Op-Ed Columnist - Children of the ’70s - eugenejen
http://www.nytimes.com/2010/05/18/opinion/18brooks.html?hp#
======
geebee
I grew up in San Francisco rather than New York, but a lot of this column
resonated with me. I was very hesitant to send my kid (almost 5 years old) to
the local public school in San Francisco, largely because of my own experience
attending these schools in the 70s.

After doing a lot of research (and much convincing from my wife and friends),
I have come around to the same conclusion Brooks reached (I'm actually quoting
Podhoretz, in the link Brooks references) - "my small city is the same and yet
it is not the same, because it is today, in almost every way, better".
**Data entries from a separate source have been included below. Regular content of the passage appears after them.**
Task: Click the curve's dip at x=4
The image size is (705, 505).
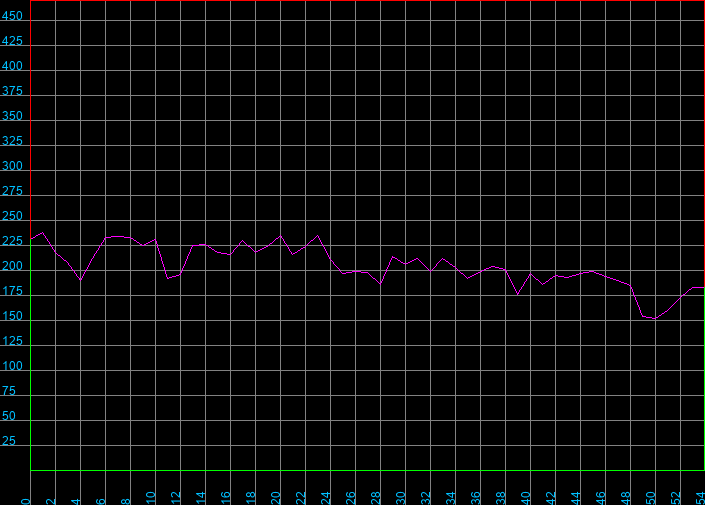Action: [x=80, y=280]
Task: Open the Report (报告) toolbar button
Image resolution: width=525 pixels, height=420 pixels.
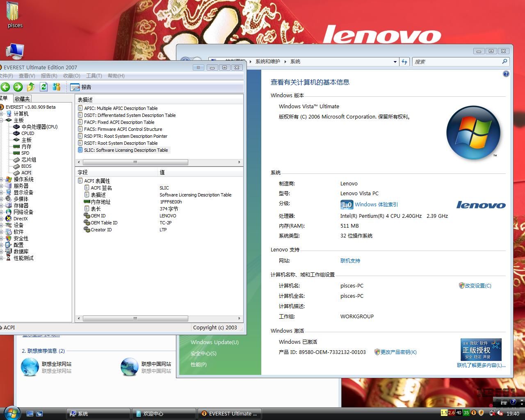Action: pos(81,87)

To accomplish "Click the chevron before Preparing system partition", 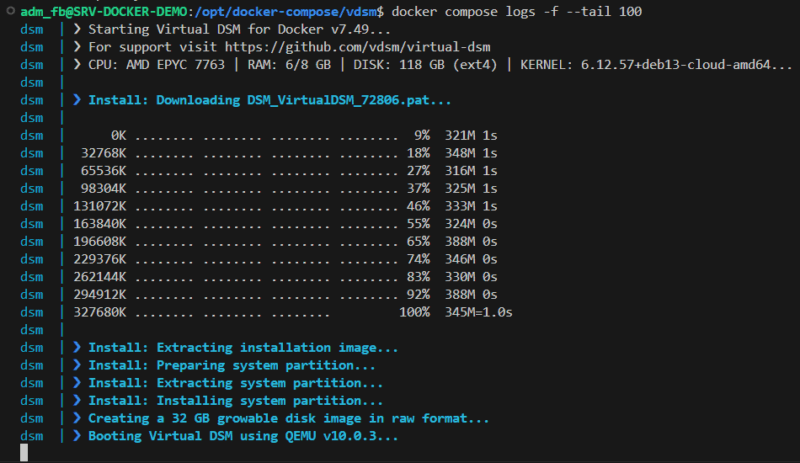I will pos(77,365).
There is some loss. San Francisco isn't as open as it used to be, not because
it has become less tolerant, but because it has become so expensive. Harvey
Milk would have had trouble showing up in SF and finding his calling in life,
simply because he never could have afforded the rent. So SF is closed off in
some ways.

High Tech is a creative field, and plenty of those folks are still coming
here. But there is also a different type of creative person, the kind who is
only half aware of what he or she is working on, because it doesn't exist
yet... my suspicion is that these people are going somewhere else now. But I'm
not 100% sure of that, SF is still a draw. Guess we'll find out in another
30-40 years.

------
hga
This is a very NYC/big city centric view of this topic, but e.g. the way
_Dirty Harry_ resonated with the nation at large in 1971 will indicate how
widespread this sense of crime and disorder went. As one of those "children of
the '70s" who grew up in a small to medium sized town (45K) I can attest that
the author is basically correct.